2024年03月19日 からだの情報

今話題の“あの”クスリについて解説します

大正製薬から減量目的の市販薬(OTC医薬品)の販売が始まることは様々な広告でご覧になった方もいらっしゃると思います。その名も“アライ(Alli)”といいます。アライ(Alli)は荒井や新井など、日本名由来ではなく、海外ですでに使われている商品名です。

では、このアライについて解説したいと思います。アライ(Alli)の主成分はオルリスタット(Orlistat)というもので、すでに1999年から世界的に認められている減量目的の薬剤になります。オルリスタットは膵臓から分泌される脂肪分解酵素リパーゼの働きを抑え、約30%程度、脂肪吸収を抑制します。その結果、摂取エネルギー制限による減量効果が期待できるというものです。食欲は維持されるので、並行して食事制限や運動を行うことで効果が高まるとされています。

効能効果についてはすでに諸外国で様々な検討がなされ、おおむねオルリスタットを内服すると数年で体重が数%程度減ることが報告されています。また、劇的な効果ではありませんが、脂質異常症や高血圧の改善、糖尿病の発症予防、脂肪肝の改善など副次的な効果も期待できます。ただ、多くの諸外国のデータは平均体重100㎏程度の方を対象にした研究が多く、日本人でどの程度リアルな効果が認められるかはまだ分かりませんが、肉やお菓子、乳製品など、脂肪分の多い食事を好む方にとってはよい選択肢になるかもしれません。
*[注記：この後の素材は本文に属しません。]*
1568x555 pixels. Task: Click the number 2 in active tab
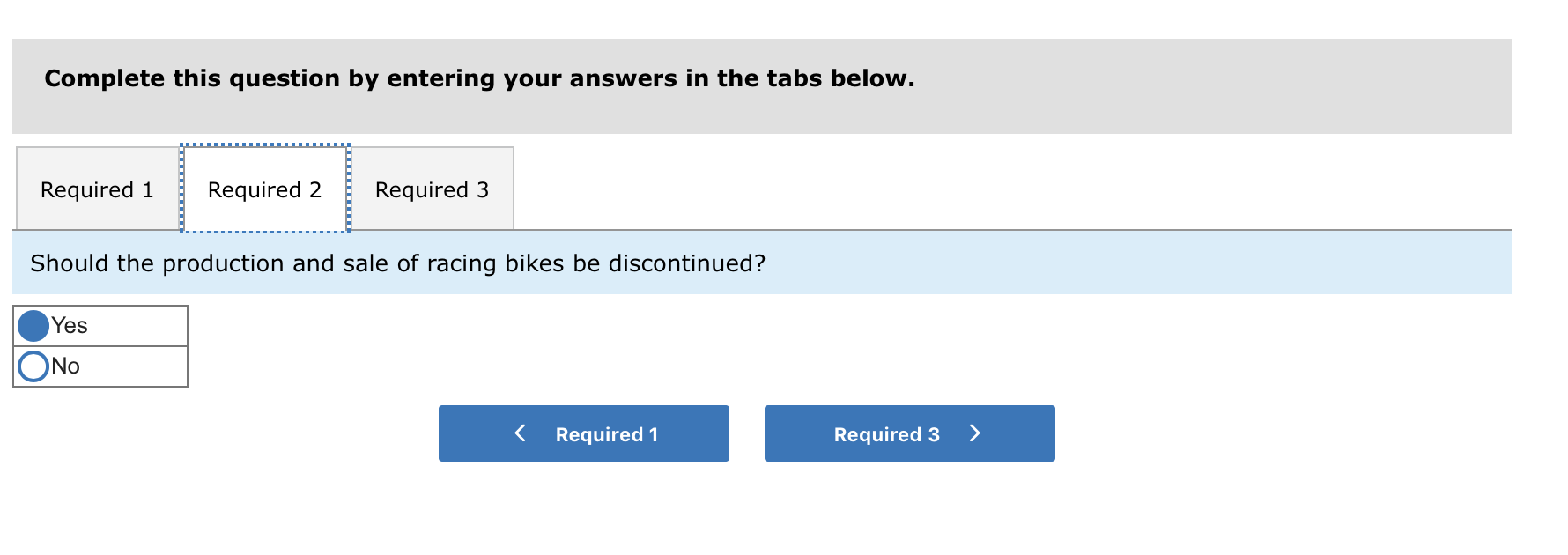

また、欧米のデータでは120mgを3回/日内服しているものが多く、今回内服可能な60mg錠を3回/日内服する場合とではやや効果が劣る可能性があることも知っておく必要があると思います。

体内に吸収されることがほとんどないので重篤な副作用はありませんが、脂肪吸収を抑えるため、下痢、脂肪便、下着にちょっとした際に便がつきやすくなるなど、生活上の工夫は多少必要になると思います。唯一注意すべき点は脂肪が消化される過程で体内に吸収される脂溶性ビタミン(A, D, E, K)が不足する可能性があるためサプリメントなどで補充する必要があるかもしれないとされています。

いずれにしても、選択肢が増えることは朗報ですし、うまく使えばそれなりの効果が期待できるはずです。ご興味ある方は薬剤師のいる薬局でご相談ください。

参考文献
JAMA. 1999 Jan 20;281(3):235-42.
Obes Res. 2000 Jan;8(1):49-61.
JAMA. 2016 Jun 14;315(22):2424-34.
J Am Coll Cardiol. 2018 Jan 2;71(1):69-84.
Diabetes Metab J. 2020 Dec;44(6):802-818.
World J Mens Health. 2021 Apr;39(2):208-221.
Biomed Pharmacother. 2021 Aug:140:111789.
Am J Clin Nutr. 2023 Apr;117(4):691-700.